== WHAT IS ASKED ==
Pull out every line of the items below that contains the word "perform", treating uppercase and lowercase as different.
** START DATA LISTING **
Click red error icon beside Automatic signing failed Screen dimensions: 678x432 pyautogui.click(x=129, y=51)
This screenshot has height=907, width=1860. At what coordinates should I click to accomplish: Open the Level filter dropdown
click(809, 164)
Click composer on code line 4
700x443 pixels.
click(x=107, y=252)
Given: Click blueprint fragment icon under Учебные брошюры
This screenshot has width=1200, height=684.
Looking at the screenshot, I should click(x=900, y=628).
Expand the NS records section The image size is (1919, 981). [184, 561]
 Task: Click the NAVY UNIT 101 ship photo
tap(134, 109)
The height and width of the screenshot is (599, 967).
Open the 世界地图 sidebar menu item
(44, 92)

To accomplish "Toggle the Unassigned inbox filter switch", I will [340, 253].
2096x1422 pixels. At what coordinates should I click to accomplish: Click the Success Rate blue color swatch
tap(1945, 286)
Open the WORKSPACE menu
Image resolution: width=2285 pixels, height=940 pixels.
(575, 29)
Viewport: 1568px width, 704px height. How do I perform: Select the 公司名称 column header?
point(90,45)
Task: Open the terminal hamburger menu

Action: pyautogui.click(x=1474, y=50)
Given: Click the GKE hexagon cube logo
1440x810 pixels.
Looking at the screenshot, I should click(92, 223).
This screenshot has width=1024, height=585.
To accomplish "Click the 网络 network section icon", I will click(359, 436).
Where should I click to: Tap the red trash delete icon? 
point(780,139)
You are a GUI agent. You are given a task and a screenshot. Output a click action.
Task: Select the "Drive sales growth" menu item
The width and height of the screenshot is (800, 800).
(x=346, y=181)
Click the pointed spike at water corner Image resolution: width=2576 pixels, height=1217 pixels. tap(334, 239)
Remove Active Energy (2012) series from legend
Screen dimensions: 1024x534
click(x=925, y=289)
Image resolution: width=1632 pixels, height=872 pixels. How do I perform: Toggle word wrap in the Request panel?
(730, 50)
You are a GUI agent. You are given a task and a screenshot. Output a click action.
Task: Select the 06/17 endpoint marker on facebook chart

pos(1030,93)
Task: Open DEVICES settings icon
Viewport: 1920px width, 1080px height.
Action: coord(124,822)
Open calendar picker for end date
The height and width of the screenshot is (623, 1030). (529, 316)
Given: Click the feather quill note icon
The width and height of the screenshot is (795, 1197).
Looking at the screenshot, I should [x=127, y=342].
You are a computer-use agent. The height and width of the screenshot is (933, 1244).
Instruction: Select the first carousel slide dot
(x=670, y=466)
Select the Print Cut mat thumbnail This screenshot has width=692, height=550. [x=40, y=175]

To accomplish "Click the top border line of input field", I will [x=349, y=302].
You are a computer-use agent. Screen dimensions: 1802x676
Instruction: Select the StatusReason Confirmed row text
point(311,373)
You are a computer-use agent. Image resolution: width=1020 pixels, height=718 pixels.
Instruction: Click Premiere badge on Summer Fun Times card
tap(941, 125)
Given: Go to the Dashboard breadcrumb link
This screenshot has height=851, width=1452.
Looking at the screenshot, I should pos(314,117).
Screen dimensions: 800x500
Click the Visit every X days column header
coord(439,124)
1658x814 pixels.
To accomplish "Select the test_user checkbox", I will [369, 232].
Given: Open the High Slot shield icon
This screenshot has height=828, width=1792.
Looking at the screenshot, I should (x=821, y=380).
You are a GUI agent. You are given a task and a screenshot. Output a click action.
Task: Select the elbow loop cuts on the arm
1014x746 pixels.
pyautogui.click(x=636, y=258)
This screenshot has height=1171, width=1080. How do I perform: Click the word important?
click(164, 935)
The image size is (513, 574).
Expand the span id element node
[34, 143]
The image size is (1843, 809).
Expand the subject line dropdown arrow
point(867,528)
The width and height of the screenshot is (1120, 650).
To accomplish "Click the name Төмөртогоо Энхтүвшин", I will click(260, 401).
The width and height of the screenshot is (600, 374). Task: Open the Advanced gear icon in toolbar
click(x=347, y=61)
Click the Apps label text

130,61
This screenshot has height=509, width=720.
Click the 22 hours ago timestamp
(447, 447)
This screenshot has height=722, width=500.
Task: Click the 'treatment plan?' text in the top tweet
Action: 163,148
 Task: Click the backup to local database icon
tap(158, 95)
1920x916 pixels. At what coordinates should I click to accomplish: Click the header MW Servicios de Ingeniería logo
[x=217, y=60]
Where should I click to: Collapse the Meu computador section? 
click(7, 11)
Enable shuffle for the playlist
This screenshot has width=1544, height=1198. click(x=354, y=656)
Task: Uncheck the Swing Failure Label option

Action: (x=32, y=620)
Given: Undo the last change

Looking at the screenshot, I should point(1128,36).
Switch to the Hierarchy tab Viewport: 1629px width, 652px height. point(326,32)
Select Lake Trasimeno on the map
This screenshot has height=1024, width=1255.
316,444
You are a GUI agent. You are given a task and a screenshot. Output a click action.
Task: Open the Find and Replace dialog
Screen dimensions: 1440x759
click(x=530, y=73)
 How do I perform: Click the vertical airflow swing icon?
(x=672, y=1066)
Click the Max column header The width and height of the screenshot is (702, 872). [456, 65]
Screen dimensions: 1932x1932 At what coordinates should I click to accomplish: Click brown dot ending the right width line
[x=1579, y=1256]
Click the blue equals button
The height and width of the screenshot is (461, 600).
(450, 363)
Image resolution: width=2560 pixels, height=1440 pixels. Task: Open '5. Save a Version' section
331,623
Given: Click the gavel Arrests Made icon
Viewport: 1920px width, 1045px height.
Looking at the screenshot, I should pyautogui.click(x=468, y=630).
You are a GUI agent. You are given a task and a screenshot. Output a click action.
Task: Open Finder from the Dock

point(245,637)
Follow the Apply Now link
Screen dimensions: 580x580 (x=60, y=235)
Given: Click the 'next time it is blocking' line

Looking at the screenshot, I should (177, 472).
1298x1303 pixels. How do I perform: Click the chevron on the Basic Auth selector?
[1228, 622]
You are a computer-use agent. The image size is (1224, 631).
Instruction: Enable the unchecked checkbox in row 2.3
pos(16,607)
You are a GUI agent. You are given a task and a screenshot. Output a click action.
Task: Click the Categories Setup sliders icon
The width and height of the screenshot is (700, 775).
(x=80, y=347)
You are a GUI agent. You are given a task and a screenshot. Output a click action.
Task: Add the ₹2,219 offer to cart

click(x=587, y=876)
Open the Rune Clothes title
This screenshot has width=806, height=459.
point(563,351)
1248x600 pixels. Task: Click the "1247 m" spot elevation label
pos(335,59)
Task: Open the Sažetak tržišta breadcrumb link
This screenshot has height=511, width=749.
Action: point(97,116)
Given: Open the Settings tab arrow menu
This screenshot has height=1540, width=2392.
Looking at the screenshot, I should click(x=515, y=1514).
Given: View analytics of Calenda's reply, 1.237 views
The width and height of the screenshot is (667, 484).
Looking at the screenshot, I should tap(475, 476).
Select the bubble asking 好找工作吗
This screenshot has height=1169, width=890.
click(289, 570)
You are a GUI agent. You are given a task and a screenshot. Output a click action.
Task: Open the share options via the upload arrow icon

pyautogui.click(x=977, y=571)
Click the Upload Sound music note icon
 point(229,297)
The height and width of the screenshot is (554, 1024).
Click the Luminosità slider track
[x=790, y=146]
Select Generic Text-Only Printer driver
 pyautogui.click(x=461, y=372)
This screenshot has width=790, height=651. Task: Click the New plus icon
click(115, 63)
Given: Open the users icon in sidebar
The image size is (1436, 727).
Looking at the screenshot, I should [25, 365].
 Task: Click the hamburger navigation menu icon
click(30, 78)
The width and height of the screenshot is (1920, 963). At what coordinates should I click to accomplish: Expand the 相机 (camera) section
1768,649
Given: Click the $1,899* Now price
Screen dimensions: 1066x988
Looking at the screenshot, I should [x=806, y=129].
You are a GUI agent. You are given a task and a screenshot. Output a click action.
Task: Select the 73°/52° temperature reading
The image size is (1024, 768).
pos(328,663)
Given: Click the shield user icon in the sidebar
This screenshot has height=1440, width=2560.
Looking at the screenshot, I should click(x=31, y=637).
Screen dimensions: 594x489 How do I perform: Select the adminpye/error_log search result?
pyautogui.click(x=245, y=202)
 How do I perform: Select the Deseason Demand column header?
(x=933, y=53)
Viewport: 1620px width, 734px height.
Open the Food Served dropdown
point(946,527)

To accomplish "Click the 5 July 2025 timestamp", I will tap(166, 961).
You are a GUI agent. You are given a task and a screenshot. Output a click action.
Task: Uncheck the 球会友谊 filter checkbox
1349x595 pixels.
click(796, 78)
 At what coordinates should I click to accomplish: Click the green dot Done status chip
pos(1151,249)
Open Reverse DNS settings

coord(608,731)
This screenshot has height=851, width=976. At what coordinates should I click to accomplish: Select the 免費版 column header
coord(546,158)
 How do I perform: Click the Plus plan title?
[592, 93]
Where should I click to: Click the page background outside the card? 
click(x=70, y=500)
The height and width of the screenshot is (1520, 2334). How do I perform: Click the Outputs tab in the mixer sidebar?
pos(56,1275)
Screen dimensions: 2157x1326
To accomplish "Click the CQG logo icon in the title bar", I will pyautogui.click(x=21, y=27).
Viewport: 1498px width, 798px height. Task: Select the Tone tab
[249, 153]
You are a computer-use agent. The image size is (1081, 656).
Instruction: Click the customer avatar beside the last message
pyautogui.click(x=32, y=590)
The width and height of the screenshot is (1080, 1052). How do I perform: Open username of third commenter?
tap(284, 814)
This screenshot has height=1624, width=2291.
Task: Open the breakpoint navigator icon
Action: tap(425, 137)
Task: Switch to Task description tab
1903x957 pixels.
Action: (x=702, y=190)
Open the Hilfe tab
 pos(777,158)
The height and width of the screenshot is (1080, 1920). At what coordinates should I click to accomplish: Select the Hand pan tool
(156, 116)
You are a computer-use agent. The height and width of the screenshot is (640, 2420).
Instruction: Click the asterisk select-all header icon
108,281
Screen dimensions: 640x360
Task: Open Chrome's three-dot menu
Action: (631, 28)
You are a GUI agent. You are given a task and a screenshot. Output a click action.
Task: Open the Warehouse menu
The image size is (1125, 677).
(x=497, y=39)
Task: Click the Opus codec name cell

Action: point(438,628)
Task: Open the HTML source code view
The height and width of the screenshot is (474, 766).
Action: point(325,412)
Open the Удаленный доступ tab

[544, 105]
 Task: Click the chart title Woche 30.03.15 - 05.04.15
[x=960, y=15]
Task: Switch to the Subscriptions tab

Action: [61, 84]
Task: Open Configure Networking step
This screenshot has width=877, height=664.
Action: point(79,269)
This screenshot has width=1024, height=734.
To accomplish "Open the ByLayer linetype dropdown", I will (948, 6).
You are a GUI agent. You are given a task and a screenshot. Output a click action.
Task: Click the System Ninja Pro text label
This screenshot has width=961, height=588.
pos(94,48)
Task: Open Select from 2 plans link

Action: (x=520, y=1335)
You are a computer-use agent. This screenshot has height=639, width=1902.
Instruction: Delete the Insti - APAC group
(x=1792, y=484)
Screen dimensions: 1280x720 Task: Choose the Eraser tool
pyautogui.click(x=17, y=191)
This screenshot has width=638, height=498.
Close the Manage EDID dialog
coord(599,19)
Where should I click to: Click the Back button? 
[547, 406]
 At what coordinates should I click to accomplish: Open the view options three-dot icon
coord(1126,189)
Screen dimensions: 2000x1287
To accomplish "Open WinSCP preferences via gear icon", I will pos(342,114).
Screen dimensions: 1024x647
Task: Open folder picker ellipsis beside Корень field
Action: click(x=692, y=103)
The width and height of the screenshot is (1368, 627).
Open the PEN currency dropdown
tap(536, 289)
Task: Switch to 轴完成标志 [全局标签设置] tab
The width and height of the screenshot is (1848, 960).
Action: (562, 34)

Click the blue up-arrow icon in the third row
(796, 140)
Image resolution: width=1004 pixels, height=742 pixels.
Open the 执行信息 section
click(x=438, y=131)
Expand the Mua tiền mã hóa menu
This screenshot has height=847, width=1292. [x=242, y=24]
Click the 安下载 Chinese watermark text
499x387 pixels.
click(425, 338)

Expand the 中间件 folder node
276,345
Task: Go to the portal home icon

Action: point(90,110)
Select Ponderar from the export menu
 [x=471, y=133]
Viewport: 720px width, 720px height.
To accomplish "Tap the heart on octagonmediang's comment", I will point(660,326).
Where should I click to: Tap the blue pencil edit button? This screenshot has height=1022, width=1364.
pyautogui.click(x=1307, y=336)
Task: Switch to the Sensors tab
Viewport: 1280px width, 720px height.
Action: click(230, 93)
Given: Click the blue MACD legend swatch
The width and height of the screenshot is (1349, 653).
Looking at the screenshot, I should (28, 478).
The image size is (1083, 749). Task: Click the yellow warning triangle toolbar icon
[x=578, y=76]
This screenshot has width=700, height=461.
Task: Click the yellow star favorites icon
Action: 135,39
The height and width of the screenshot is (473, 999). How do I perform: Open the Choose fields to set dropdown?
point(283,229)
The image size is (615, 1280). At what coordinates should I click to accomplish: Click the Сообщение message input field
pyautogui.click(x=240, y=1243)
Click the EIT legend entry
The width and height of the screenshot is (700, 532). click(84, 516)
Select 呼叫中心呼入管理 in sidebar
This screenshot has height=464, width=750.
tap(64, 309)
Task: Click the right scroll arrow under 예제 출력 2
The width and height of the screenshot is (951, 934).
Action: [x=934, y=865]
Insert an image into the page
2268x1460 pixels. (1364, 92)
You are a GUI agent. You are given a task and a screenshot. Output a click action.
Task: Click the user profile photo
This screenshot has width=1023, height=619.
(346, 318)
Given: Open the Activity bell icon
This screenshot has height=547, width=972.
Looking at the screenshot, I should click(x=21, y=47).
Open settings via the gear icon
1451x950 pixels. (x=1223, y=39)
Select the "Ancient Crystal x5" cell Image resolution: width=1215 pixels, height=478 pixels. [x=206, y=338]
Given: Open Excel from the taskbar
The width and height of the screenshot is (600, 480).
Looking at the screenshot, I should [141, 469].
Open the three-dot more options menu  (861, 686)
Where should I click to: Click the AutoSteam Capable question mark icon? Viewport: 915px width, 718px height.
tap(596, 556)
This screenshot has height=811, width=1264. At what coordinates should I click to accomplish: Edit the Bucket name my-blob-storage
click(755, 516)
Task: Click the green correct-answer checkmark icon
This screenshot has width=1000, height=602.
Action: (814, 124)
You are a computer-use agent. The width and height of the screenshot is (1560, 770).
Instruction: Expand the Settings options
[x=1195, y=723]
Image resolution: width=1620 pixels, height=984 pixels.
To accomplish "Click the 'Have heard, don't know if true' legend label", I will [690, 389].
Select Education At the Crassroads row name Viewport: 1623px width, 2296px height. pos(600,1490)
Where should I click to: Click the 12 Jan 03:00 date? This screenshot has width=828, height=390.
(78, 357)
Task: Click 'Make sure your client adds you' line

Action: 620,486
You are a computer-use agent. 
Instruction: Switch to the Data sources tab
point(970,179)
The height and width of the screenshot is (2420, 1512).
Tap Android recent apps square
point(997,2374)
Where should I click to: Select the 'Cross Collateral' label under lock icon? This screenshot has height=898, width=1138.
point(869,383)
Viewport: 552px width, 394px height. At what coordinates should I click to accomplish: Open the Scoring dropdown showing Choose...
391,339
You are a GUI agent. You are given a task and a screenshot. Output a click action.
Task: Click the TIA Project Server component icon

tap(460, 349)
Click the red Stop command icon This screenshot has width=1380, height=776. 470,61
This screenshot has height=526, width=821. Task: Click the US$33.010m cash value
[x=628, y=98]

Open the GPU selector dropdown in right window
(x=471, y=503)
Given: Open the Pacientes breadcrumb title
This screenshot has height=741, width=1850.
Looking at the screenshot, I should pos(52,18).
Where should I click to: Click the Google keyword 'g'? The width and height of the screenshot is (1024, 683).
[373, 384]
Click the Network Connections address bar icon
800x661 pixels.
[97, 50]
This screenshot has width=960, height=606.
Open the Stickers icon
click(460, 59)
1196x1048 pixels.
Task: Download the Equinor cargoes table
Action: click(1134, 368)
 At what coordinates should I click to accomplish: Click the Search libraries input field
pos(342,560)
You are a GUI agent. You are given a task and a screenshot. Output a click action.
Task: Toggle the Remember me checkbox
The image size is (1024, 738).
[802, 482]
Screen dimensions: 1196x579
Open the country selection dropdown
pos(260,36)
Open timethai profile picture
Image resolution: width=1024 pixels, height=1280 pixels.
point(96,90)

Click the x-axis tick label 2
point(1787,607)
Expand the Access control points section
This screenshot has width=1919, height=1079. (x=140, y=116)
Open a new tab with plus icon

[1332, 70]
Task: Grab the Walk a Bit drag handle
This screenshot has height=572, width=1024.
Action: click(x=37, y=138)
** END DATA LISTING **
== CORRECT ANSWER ==
Viewport: 1568px width, 704px height. How do I perform: Select the 公司名称 column header?
Image resolution: width=1632 pixels, height=872 pixels. How do I perform: Toggle word wrap in the Request panel?
This screenshot has height=1171, width=1080. How do I perform: Click the word important?
 How do I perform: Click the vertical airflow swing icon?
1298x1303 pixels. How do I perform: Click the chevron on the Basic Auth selector?
Screen dimensions: 594x489 How do I perform: Select the adminpye/error_log search result?
 How do I perform: Select the Deseason Demand column header?
 How do I perform: Click the Plus plan title?
The height and width of the screenshot is (1520, 2334). How do I perform: Click the Outputs tab in the mixer sidebar?
The width and height of the screenshot is (1080, 1052). How do I perform: Open username of third commenter?
The height and width of the screenshot is (473, 999). How do I perform: Open the Choose fields to set dropdown?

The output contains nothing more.